== How to complete this task ==
Write the line that contains "Open the three-dot more options menu" and each one after it, word for word, ending with the final line of the data.

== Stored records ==

>>>>>

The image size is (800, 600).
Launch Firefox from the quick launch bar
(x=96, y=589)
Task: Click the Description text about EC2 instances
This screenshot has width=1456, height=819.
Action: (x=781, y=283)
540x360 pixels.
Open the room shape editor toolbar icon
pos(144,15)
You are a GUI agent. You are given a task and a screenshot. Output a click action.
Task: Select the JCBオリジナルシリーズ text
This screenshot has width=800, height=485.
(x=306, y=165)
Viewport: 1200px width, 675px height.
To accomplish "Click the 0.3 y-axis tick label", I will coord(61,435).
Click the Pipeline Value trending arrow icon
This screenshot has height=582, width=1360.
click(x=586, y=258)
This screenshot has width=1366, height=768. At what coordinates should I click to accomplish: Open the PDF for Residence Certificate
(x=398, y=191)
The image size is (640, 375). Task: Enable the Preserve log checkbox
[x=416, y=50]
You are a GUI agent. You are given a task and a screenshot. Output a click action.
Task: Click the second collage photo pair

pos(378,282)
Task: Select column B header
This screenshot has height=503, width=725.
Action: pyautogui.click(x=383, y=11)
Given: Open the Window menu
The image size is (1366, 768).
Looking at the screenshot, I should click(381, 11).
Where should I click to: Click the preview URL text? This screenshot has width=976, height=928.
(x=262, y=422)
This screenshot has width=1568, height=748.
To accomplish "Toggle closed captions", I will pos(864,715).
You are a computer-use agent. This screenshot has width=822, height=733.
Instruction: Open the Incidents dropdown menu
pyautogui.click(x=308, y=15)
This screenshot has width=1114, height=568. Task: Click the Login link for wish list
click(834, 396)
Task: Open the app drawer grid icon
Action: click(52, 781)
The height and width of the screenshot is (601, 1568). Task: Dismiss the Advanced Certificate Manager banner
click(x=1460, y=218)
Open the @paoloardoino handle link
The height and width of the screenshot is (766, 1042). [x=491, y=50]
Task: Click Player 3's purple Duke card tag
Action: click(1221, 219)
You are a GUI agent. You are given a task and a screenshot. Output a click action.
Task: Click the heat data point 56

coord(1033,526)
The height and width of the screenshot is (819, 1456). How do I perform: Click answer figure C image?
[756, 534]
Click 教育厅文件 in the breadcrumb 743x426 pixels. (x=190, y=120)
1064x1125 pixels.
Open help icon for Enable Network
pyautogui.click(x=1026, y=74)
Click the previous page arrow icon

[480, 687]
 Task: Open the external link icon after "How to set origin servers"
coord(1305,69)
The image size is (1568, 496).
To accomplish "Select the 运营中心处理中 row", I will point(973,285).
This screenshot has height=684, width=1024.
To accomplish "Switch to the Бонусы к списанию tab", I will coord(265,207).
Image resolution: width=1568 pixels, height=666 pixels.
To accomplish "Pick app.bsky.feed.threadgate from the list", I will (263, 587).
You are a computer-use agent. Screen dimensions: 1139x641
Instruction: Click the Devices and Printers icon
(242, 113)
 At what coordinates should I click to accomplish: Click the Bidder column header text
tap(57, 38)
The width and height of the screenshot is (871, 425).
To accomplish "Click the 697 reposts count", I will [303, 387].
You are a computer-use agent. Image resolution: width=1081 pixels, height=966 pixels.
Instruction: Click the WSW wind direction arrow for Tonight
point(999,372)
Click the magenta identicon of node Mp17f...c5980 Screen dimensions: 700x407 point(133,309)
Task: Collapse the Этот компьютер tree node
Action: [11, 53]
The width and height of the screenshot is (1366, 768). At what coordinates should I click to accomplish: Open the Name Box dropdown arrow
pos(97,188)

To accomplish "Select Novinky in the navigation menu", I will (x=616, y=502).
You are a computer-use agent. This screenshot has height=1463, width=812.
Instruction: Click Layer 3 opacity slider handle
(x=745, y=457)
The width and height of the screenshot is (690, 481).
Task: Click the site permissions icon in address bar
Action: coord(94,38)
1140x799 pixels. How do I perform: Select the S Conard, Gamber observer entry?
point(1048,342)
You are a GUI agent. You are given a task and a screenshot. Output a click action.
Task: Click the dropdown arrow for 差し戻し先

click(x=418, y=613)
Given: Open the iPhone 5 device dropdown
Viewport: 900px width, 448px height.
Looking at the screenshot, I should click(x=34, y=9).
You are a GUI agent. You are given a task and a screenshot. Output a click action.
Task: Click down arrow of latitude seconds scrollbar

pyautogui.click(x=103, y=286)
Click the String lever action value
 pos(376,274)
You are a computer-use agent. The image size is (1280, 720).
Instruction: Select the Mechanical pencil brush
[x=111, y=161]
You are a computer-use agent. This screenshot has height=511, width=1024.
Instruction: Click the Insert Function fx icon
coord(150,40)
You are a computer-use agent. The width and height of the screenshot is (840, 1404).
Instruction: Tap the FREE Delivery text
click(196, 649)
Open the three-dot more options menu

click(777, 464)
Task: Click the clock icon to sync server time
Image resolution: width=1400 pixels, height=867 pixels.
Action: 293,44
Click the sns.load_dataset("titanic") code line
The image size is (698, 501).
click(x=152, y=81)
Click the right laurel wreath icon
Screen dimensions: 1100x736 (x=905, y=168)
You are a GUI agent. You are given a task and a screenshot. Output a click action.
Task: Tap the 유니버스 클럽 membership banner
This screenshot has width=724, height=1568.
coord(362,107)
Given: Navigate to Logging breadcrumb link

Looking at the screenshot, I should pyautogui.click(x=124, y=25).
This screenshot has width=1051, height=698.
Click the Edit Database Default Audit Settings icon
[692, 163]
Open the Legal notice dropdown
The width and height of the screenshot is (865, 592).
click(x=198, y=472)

<<<<<

== Exercise output ==
Open the three-dot more options menu

click(777, 464)
Task: Click the clock icon to sync server time
Image resolution: width=1400 pixels, height=867 pixels.
Action: 293,44
Click the sns.load_dataset("titanic") code line
The image size is (698, 501).
click(x=152, y=81)
Click the right laurel wreath icon
Screen dimensions: 1100x736 (x=905, y=168)
You are a GUI agent. You are given a task and a screenshot. Output a click action.
Task: Tap the 유니버스 클럽 membership banner
This screenshot has width=724, height=1568.
coord(362,107)
Given: Navigate to Logging breadcrumb link

Looking at the screenshot, I should pyautogui.click(x=124, y=25).
This screenshot has width=1051, height=698.
Click the Edit Database Default Audit Settings icon
[692, 163]
Open the Legal notice dropdown
The width and height of the screenshot is (865, 592).
click(x=198, y=472)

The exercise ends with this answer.